Reproduce verbatim the part of the material below that opens with the line containing "Identify the location of send-button." and closes with the line containing "The image size is (1446, 1572).", including both of those lines.

• _DATA FOR PROCESSING_:
###

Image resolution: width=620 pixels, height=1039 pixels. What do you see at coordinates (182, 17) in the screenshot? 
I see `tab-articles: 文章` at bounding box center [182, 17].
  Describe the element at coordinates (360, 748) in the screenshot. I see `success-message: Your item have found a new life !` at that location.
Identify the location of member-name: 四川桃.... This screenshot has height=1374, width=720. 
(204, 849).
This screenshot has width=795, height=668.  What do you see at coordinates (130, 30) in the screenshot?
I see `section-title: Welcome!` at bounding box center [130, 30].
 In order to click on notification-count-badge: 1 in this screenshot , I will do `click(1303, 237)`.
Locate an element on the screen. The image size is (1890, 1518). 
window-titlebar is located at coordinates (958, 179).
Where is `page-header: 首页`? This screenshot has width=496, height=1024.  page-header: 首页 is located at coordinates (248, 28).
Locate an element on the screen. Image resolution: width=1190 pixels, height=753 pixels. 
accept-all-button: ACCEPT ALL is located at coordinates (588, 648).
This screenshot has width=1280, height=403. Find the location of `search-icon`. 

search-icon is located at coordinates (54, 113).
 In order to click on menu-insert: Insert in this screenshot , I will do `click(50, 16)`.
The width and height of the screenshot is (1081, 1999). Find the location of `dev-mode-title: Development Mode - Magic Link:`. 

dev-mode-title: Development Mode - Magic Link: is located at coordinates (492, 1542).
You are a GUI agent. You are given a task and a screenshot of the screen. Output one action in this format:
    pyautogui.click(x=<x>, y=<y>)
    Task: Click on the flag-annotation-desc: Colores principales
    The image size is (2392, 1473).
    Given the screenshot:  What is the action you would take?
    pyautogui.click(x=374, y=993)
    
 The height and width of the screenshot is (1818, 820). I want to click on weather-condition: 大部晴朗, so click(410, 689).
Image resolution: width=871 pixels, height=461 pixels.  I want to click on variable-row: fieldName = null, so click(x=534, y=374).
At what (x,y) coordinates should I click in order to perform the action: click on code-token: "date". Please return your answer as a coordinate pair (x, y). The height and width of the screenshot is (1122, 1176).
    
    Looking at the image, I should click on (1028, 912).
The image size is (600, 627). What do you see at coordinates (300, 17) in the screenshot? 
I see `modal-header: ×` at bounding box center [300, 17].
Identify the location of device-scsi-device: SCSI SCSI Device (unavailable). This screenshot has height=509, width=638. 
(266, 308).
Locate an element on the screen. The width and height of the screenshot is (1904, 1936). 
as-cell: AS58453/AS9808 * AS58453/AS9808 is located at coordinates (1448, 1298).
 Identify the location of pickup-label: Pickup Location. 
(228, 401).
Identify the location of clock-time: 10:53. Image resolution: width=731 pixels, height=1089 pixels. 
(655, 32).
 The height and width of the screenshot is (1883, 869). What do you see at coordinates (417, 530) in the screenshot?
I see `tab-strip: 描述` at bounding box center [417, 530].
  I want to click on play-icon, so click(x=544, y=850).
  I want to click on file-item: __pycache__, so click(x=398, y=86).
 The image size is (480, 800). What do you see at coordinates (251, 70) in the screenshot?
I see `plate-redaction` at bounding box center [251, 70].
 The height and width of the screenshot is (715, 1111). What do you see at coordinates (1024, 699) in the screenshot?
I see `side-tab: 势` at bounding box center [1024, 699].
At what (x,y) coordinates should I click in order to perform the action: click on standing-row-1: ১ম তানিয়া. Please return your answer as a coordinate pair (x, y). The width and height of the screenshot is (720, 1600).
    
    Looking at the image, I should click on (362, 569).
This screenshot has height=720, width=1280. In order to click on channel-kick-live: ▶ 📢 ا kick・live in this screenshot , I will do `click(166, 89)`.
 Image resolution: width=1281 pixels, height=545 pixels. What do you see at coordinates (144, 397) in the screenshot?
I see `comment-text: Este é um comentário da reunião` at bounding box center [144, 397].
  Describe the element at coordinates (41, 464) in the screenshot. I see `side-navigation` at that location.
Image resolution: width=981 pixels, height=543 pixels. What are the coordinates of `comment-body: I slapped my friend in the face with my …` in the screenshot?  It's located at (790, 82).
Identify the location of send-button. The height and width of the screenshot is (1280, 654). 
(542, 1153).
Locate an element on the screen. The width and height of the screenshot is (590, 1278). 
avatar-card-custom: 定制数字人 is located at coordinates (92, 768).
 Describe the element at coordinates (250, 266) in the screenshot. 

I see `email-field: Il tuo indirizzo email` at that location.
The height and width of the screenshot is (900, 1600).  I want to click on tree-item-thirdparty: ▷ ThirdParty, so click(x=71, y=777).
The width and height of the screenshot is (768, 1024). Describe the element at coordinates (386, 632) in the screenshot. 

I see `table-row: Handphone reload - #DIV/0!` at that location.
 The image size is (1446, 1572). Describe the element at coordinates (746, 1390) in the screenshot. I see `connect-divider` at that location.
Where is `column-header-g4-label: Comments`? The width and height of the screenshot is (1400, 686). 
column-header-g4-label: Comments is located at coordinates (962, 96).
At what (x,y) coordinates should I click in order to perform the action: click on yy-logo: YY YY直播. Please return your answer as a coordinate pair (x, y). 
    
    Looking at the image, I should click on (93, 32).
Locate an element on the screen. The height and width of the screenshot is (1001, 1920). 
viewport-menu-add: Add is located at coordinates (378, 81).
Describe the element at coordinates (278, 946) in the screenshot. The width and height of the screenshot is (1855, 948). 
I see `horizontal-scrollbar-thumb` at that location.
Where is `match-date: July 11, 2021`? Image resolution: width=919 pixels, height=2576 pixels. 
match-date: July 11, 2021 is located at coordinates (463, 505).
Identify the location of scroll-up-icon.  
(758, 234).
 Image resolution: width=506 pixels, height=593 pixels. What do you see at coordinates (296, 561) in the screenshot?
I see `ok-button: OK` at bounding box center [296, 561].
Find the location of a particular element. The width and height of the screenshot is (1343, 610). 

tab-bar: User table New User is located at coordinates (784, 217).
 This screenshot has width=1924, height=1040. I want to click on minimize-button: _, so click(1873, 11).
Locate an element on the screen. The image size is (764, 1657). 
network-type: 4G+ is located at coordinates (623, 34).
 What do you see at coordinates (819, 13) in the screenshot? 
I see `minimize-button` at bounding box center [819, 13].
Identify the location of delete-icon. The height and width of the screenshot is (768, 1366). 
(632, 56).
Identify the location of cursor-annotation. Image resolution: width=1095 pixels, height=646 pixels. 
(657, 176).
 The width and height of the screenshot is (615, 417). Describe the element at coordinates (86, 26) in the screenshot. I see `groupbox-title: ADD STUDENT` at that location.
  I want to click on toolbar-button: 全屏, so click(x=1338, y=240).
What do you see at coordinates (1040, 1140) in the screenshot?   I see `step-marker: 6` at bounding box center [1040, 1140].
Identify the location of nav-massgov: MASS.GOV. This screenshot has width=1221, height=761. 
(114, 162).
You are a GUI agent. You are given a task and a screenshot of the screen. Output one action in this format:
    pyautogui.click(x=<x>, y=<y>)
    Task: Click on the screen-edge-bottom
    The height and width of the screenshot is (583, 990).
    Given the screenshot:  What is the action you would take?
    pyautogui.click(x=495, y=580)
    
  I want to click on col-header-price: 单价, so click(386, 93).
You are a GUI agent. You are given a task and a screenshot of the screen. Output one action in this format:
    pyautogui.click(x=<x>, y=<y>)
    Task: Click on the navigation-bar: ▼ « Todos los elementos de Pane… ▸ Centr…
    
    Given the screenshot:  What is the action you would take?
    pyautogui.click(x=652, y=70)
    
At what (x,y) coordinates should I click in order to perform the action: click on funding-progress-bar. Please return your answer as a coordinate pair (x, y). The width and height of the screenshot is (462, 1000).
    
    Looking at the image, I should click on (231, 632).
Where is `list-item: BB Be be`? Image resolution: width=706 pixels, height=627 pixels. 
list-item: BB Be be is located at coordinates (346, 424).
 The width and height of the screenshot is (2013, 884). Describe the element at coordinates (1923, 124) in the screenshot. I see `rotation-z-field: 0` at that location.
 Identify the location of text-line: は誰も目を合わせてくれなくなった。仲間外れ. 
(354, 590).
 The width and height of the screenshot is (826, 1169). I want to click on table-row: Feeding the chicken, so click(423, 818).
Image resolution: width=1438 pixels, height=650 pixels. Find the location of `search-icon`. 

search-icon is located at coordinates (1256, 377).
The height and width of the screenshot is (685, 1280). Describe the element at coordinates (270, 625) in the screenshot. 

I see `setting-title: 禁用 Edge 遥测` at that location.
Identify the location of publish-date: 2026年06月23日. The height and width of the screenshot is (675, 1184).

###

• _RESPONSE TO THE TASK_:
Identify the location of send-button. The height and width of the screenshot is (1280, 654). 
(542, 1153).
Locate an element on the screen. The width and height of the screenshot is (590, 1278). 
avatar-card-custom: 定制数字人 is located at coordinates (92, 768).
 Describe the element at coordinates (250, 266) in the screenshot. 

I see `email-field: Il tuo indirizzo email` at that location.
The height and width of the screenshot is (900, 1600).  I want to click on tree-item-thirdparty: ▷ ThirdParty, so click(x=71, y=777).
The width and height of the screenshot is (768, 1024). Describe the element at coordinates (386, 632) in the screenshot. 

I see `table-row: Handphone reload - #DIV/0!` at that location.
 The image size is (1446, 1572). Describe the element at coordinates (746, 1390) in the screenshot. I see `connect-divider` at that location.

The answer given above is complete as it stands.